CURB

By Divya Victor

The lush, slightly off-center diction in Divya Victor’s CURB is immediately striking. In a poem set in a consulate, we read that “they first lift / serosa from serosa.” Later, we learn how “to pleach a tree,” and to distinguish between “aloe, an organ; saffron, an ovary.” This sparkling lyricism helps orientate us as we navigate and attempt to cross the book’s multiple thresholds. Liminal pavements, streets, and suburban houses become unsettled and reterritorialized as the immigrant is transformed from invasive alien into resident citizen; within these boundaries, the curb acts as a grid for the disciplined brutality of whiteness targeting Brown and Black bodies, wherever the “wedging body creates a space, insisting on mattering.”

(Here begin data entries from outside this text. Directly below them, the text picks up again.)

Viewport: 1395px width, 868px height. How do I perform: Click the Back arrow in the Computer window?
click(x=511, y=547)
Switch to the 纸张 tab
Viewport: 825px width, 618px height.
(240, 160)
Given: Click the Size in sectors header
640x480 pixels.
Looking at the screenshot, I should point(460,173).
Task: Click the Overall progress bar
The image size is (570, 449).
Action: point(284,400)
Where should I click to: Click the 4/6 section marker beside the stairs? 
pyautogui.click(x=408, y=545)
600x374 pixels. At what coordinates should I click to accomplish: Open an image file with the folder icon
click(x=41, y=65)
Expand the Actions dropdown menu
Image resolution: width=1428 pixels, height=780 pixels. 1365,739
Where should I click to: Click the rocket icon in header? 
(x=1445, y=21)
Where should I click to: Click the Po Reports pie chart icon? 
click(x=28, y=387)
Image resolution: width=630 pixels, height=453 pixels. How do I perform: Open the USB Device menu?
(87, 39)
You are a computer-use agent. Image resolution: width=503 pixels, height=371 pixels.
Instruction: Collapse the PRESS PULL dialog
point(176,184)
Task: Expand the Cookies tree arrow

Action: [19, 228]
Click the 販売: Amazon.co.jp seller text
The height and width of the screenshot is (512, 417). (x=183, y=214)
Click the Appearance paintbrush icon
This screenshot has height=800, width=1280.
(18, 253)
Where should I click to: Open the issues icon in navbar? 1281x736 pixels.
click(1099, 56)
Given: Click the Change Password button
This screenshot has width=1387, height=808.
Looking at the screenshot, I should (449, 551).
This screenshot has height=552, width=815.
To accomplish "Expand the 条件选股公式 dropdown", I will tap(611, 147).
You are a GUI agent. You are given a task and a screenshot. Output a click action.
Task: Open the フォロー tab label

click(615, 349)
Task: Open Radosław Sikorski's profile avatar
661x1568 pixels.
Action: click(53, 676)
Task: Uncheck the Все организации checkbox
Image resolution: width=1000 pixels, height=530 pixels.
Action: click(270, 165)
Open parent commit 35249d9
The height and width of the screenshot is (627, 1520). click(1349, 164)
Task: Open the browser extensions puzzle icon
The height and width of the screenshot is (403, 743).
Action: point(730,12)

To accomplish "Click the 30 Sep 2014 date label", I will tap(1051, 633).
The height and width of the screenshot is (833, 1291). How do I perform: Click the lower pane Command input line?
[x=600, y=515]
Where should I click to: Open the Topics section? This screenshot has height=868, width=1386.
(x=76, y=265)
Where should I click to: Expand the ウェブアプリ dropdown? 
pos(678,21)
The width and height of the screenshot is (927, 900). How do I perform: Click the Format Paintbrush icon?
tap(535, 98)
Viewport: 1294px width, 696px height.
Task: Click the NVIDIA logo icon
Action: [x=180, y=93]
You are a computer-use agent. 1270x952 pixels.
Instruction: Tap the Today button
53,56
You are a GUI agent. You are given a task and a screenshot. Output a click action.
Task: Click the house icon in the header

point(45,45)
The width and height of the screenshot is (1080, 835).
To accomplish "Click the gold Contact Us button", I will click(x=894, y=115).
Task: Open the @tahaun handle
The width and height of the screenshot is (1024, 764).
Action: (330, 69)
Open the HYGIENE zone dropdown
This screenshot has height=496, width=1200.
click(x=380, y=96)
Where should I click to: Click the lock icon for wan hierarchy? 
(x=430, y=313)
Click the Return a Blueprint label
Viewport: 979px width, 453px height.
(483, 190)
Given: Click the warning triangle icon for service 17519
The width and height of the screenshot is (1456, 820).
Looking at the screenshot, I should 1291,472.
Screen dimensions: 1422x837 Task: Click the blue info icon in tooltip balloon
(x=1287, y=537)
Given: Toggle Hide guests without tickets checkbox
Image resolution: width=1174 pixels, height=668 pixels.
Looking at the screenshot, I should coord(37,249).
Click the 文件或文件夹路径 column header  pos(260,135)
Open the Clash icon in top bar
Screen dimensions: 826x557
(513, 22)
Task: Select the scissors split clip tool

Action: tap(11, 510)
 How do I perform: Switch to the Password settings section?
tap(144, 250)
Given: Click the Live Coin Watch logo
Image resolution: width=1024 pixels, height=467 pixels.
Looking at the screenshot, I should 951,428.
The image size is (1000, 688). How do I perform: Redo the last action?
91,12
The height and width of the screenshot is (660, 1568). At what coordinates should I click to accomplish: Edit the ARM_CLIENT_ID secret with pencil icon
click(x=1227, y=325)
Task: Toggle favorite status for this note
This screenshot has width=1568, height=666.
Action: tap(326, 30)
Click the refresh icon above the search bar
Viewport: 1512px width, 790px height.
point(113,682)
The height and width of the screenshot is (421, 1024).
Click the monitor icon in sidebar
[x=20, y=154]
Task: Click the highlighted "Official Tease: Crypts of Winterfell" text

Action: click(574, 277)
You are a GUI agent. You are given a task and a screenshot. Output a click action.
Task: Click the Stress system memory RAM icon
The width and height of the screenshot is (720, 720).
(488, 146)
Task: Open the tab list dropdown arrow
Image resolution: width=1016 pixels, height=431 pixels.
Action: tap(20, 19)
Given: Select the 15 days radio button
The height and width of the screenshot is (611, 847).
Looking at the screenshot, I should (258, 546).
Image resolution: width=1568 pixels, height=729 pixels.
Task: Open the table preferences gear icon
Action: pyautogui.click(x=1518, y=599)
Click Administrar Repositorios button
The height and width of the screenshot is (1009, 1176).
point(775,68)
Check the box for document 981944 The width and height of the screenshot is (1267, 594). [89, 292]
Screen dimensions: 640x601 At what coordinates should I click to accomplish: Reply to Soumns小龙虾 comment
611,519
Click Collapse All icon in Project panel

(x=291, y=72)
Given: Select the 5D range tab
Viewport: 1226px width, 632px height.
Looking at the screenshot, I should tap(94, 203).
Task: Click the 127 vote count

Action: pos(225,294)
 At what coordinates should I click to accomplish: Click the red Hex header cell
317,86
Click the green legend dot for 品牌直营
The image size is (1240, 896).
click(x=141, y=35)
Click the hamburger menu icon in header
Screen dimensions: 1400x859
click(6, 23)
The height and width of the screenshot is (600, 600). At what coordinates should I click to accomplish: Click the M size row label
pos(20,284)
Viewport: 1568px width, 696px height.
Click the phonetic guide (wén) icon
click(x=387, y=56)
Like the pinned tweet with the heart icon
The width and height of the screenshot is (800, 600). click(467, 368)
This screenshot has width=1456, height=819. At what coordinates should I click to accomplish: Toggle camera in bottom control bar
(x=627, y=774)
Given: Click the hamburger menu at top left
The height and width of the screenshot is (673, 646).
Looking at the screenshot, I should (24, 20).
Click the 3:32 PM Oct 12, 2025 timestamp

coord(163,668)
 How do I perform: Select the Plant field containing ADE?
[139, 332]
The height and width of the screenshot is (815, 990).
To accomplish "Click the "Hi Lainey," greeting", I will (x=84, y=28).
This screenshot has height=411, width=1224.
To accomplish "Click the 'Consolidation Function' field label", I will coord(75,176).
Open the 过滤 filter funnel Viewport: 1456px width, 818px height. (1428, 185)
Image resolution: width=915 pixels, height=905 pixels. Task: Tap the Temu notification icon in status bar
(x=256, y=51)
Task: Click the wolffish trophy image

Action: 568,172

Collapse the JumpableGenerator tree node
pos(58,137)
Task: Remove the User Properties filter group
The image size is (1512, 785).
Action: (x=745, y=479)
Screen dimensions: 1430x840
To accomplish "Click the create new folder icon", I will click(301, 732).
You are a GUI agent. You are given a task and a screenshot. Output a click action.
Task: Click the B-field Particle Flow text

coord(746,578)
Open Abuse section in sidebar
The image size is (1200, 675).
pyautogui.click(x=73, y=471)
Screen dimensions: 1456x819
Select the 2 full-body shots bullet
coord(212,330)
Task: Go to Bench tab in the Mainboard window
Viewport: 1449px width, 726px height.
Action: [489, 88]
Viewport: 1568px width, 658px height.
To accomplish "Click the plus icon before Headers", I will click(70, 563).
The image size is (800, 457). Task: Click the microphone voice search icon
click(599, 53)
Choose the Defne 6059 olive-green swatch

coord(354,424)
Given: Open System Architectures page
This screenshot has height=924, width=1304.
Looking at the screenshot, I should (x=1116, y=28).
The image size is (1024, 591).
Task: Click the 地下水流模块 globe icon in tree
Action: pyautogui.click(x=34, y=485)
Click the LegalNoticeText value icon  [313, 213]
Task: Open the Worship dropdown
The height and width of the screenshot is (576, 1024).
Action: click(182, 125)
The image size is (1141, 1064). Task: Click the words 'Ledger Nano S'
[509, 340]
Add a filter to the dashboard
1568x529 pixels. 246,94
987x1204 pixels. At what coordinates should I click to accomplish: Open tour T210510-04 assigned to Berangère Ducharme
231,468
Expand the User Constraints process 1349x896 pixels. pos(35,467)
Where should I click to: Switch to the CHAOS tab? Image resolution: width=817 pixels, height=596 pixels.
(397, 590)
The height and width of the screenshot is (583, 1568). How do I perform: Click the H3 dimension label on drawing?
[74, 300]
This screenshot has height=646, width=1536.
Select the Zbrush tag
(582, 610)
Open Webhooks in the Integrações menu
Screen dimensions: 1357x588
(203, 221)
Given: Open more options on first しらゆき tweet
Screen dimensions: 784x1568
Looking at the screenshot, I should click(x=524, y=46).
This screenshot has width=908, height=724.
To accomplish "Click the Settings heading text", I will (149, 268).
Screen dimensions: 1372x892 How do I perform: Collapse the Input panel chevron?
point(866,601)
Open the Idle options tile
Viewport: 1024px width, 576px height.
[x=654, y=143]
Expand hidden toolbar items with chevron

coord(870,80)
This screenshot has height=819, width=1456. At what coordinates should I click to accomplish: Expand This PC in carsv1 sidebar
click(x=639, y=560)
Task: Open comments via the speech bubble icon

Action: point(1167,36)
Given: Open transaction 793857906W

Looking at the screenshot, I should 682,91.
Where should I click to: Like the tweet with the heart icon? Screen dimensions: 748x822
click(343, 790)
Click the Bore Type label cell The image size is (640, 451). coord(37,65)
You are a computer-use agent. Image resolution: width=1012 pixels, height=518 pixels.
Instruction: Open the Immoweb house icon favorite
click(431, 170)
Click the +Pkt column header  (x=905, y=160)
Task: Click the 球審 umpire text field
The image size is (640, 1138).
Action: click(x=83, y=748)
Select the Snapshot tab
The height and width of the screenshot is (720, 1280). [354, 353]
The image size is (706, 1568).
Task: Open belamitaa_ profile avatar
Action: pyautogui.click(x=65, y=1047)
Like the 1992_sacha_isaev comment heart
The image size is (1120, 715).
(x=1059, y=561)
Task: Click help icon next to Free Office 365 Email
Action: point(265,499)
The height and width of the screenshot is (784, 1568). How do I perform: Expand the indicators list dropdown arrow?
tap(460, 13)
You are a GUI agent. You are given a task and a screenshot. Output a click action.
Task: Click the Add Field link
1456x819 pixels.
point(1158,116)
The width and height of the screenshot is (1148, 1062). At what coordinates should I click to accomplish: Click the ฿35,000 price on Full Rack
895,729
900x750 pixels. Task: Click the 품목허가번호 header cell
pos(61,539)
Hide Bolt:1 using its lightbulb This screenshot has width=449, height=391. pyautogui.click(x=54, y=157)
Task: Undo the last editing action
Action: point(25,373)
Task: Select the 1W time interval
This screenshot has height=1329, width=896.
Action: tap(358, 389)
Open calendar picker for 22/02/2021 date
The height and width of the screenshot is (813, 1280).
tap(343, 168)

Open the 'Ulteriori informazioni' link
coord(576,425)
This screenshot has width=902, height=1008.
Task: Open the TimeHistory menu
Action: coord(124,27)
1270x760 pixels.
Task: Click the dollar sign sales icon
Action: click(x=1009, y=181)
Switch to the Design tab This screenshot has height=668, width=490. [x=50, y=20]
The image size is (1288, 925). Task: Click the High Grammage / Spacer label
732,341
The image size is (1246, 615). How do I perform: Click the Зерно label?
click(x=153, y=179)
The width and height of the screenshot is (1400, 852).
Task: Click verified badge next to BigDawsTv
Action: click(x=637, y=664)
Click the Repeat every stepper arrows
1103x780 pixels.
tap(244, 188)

CURB is an epic and sprawling map, insistently exploring how the diasporic body unfolds over various pressure sites within cartographies of injury and empire. Its poems speak to the necessity of remembering the victims of anti-South Asian hate crimes, especially after 9/11. From immigration forms to shuttlecocks, Tamil lullabies to the Gulf War, The Arthashastra to a mélange of French theorists, CURB feels encyclopedically rigorous in its testimonials, documentary-poetics, and citations: it wants you to know it is serious about poetry and ethics. This care is also what animates lines like “how long, chetaa, / have we been here / before we arrived?” from a sequence on South Asian Uber drivers, and “the percussive hinder, the fescues / of coriander, thunder / haitch, haitch, haitch / turns the lathe with each exhale,” from a poem on language assimilation. At 176 pages, CURB is expansive in its scope, even as Victor makes clear that there is still more to be said and done in order to reclaim the curb as a horizon of refuge, community, and solidarity.